#### Fragment tekstu
Koszulka "RUDA WRONA ORŁA NIE POKONA" TYLKO U NAS! Zamów już TERAZ!

Elita wojsk USA w Polsce. Ekspert: to skuteczne przeciwdziałanie planom rosyjskiej agresji

Decyzja Pentagonu o błyskawicznym zwiększeniu obecności militarnej w Polsce i Niemczech to już nie sygnał, a przeciwdziałanie realnemu zagrożeniu. Najwięcej sił ma trafić do Polski, potem z Niemiec do Rumunii i docelowo do Niemiec. Wielkości te wskazują, że Stany Zjednoczone chcą maksymalnie zabezpieczyć południową, ale też wschodnią flankę NATO, które są najbardziej narażone na niespodziewany atak Rosji – mówi w rozmowie z portalem Niezależna.pl mjr rez. Mariusz Kordowski, prezes Centrum Analiz Strategicznych i Bezpieczeństwa (CASiB).

zdj. ilustracyjne fot. Zbyszek Kaczmarek/Gazeta Polska

Około 2 tys. żołnierzy trafi w najbliższych dniach z USA do Polski i Niemiec – poinformował Pentagon. Dodatkowo tysiąc żołnierzy zostanie przemieszczonych z Niemiec do Rumunii. Będą to wojskowi z jednostki kawalerii piechoty. Rzecznik Pentagonu John Kirby powiedział, że również Francja ma zamiar przerzucić dodatkowych żołnierzy do Rumunii. Do Polski trafi ok. 1,7 tys. amerykańskich żołnierzy z elitarnej amerykańskiej 82 Dywizji Powietrznodesantowej z siedzibą w Fort Bragg w Karolinie Północnej.
########
Zestaw zadań »
A. Podstaw „Departamentu Obrony USA” w miejsce „Pentagonu” i przepisz fragment tekstu o amerykańskich żołnierzach w Polsce od „Elita wojsk USA” do „i Bezpieczeństwa (CASiB).”.
B. Wymień wszystkie państwa, których nazwy pojawiają się w tekście o amerykańskich żołnierzach w Polsce.
C. Kontynuuj tekst o amerykańskich żołnierzach w Polsce, zaczynając tuż po jego ostatnim zdaniu.
#### Sekcja danych
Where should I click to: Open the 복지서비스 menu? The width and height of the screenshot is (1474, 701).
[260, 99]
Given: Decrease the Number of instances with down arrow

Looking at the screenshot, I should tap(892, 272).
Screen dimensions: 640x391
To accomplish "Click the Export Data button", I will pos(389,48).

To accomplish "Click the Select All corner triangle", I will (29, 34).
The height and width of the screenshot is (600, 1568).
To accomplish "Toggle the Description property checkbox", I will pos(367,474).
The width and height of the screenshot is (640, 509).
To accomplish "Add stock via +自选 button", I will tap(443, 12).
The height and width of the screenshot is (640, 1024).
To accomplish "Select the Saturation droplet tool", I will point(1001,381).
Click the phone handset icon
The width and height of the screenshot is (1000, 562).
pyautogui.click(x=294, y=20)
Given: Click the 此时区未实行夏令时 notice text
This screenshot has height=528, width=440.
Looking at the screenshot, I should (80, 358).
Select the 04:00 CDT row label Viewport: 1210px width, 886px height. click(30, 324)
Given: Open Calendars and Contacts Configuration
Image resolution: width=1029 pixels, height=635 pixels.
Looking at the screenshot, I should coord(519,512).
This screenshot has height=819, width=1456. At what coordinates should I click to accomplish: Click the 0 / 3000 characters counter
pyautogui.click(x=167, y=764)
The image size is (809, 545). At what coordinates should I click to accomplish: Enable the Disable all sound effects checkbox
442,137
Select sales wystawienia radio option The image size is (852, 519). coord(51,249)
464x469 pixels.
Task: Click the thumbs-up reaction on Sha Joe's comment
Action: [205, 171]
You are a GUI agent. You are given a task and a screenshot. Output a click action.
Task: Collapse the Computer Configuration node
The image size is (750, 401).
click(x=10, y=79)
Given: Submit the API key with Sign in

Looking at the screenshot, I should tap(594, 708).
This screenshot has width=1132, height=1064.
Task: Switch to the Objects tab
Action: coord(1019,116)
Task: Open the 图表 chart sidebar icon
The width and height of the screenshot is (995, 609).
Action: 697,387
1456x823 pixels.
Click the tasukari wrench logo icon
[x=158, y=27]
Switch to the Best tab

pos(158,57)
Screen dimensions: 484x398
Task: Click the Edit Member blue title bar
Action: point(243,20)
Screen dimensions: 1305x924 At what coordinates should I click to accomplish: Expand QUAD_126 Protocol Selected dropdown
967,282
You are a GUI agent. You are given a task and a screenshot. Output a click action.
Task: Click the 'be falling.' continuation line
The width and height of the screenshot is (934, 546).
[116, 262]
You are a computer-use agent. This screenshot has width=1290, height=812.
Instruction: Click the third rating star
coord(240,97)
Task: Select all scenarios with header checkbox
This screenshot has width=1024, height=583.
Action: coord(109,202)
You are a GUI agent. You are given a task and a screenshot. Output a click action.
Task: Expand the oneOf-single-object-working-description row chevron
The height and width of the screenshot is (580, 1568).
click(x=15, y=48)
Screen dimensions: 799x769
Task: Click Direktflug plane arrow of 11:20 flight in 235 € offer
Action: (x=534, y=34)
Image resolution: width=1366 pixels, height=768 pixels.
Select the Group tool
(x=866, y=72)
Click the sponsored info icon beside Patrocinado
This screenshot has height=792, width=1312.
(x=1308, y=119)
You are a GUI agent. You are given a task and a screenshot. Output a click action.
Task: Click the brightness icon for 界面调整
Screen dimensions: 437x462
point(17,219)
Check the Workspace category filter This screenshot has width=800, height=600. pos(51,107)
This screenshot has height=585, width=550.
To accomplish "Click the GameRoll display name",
########
Odpowiedzi »
A.
Elita wojsk USA w Polsce. Ekspert: to skuteczne przeciwdziałanie planom rosyjskiej agresji

Decyzja Departamentu Obrony USA o błyskawicznym zwiększeniu obecności militarnej w Polsce i Niemczech to już nie sygnał, a przeciwdziałanie realnemu zagrożeniu. Najwięcej sił ma trafić do Polski, potem z Niemiec do Rumunii i docelowo do Niemiec. Wielkości te wskazują, że Stany Zjednoczone chcą maksymalnie zabezpieczyć południową, ale też wschodnią flankę NATO, które są najbardziej narażone na niespodziewany atak Rosji – mówi w rozmowie z portalem Niezależna.pl mjr rez. Mariusz Kordowski, prezes Centrum Analiz Strategicznych i Bezpieczeństwa (CASiB).

B. Polska, Niemcy, Rumunia, Stany Zjednoczone, Rosja, Francja

C.
Ponadto w USA w gotowości pozostaje 8,5 tys. żołnierzy, którzy w razie wybuchu konfliktu będą gotowi do przerzutu do Europy. 

 

W rozmowie z portalem Niezależna.pl mjr rez. Mariusz Kordowski, prezes Centrum Analiz Strategicznych i Bezpieczeństwa (CASiB), wskazuje, że decyzja o wysłaniu przez USA dodatkowych żołnierzy, a co za tym idzie, zaostrzeniu retoryki wobec Rosji, to realne przeciwdziałanie planom rosyjskiej agresji. 

Decyzja Pentagonu o błyskawicznym zwiększeniu obecności militarnej w Polsce i Niemczech to już nie sygnał, a przeciwdziałanie realnemu zagrożeniu. Najwięcej sił ma trafić do Polski, potem z Niemiec do Rumunii i docelowo do Niemiec. Wielkości te wskazują, że Stany Zjednoczone chcą maksymalnie zabezpieczyć południową, ale też wschodnią flankę NATO, które są najbardziej narażone na niespodziewany atak Rosji 

– wyjaśnia ekspert.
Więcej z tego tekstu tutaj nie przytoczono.